- What to work on -
Reproduce the items verbatim from the line containing "Given: Open the" through the end of the items, leaving out the pictures.

══ The data

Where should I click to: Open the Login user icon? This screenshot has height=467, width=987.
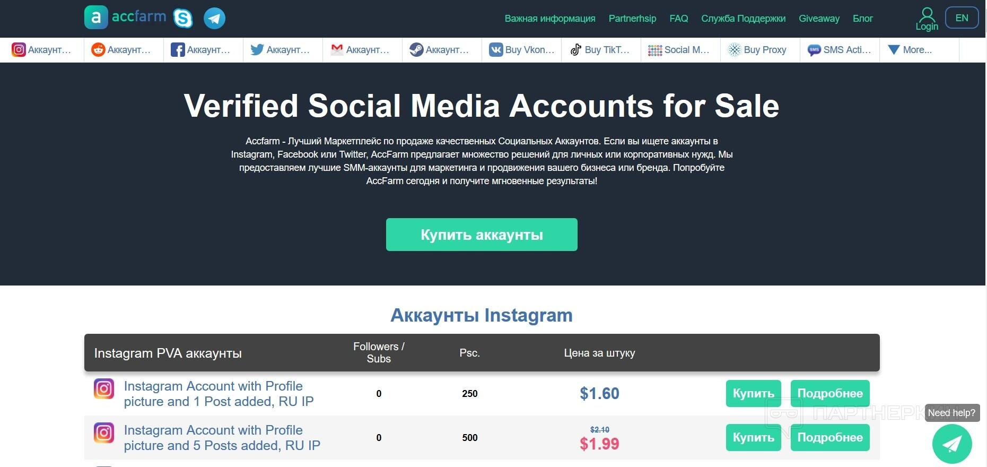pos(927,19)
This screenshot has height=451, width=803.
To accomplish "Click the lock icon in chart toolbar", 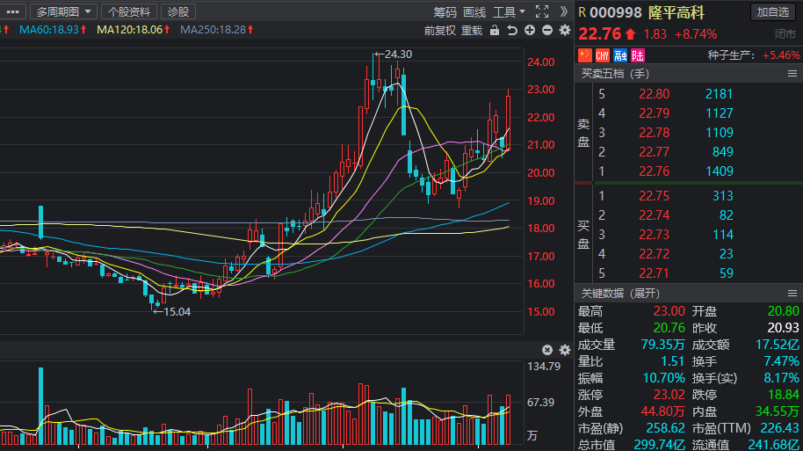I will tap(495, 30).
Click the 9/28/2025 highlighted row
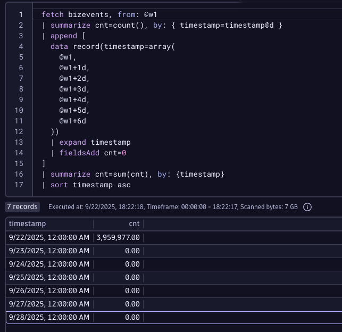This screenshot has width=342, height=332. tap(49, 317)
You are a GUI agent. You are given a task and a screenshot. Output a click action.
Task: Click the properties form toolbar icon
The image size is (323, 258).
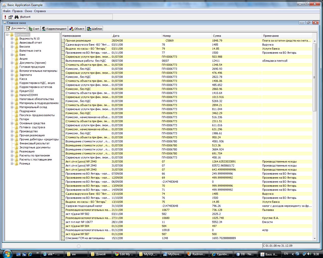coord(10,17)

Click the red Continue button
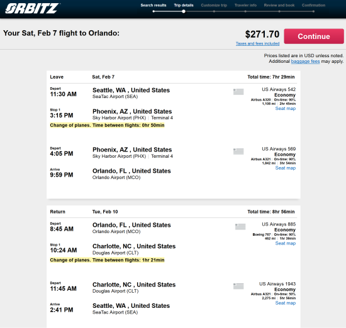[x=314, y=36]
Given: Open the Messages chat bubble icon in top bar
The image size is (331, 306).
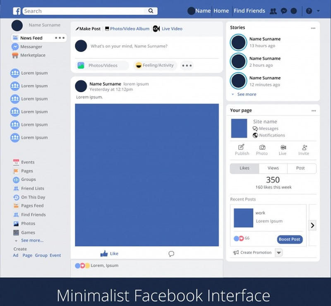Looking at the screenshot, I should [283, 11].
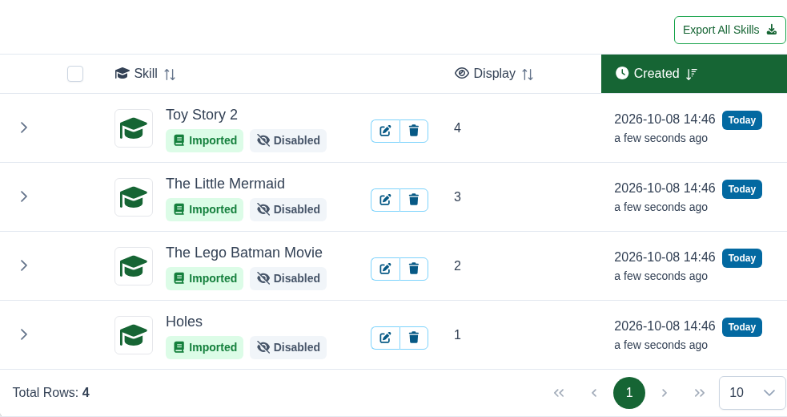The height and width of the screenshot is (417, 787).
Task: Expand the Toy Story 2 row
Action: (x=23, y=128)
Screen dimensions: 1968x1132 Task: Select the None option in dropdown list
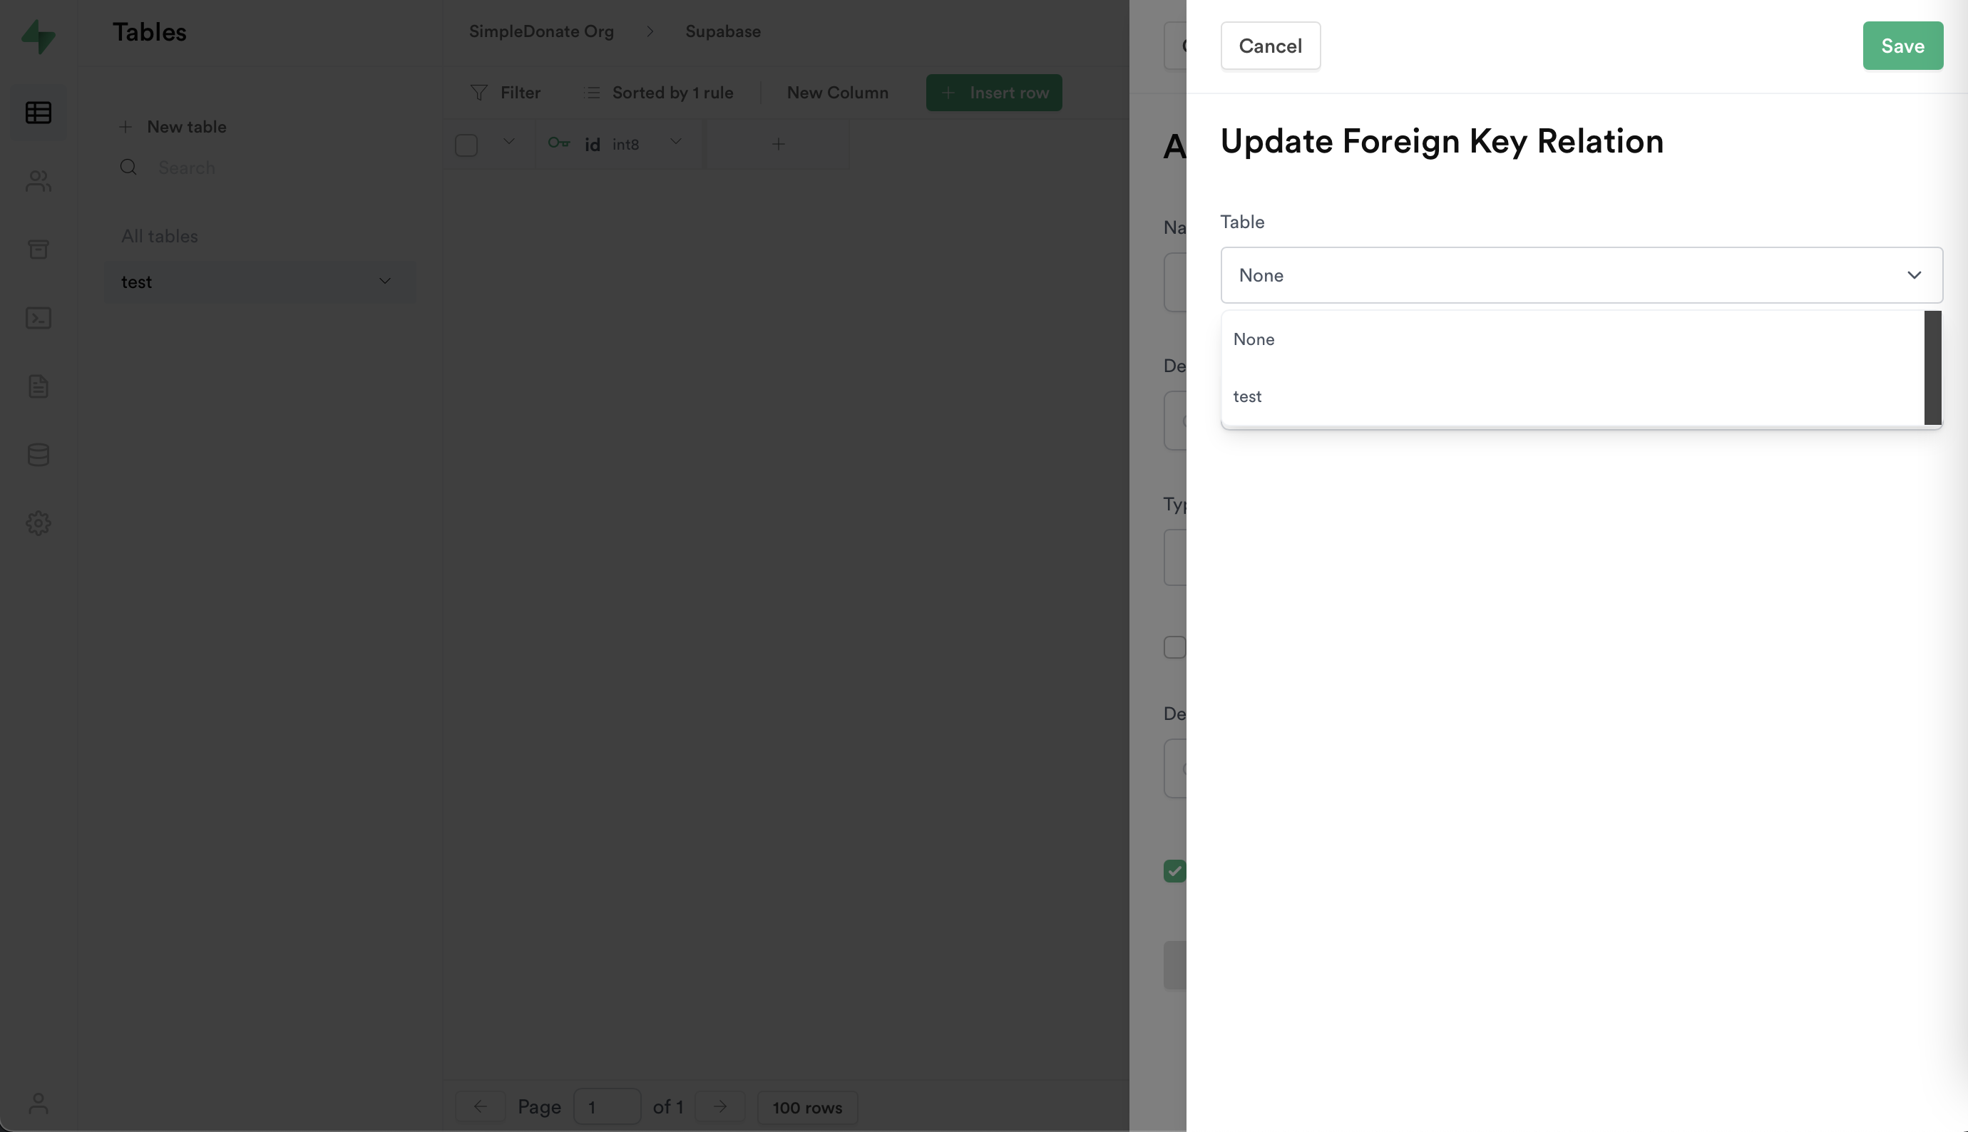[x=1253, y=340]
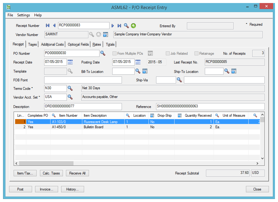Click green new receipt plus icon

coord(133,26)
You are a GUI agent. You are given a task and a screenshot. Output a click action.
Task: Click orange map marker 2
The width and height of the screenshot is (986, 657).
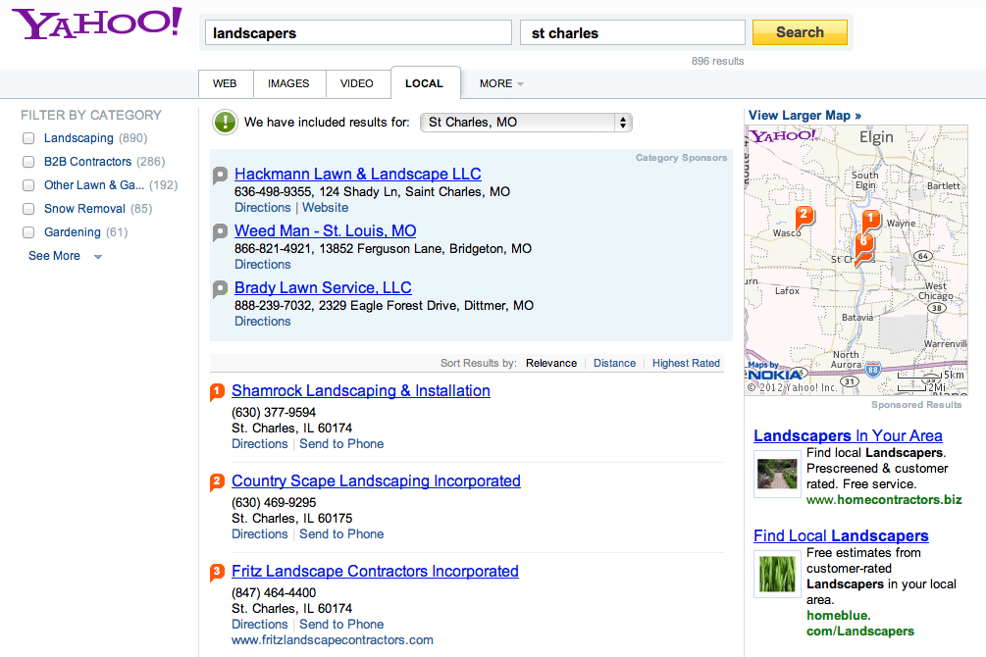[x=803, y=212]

════

- Result of the task -
Given: Open the Messages chat bubble icon in top bar
The image size is (331, 306).
Looking at the screenshot, I should [283, 11].
The height and width of the screenshot is (417, 787).
Task: Expand the Toy Story 2 row
Action: (x=23, y=128)
Screen dimensions: 1968x1132 Task: Select the None option in dropdown list
[x=1253, y=340]
Click green new receipt plus icon

coord(133,26)
You are a GUI agent. You are given a task and a screenshot. Output a click action.
Task: Click orange map marker 2
The width and height of the screenshot is (986, 657).
[x=803, y=212]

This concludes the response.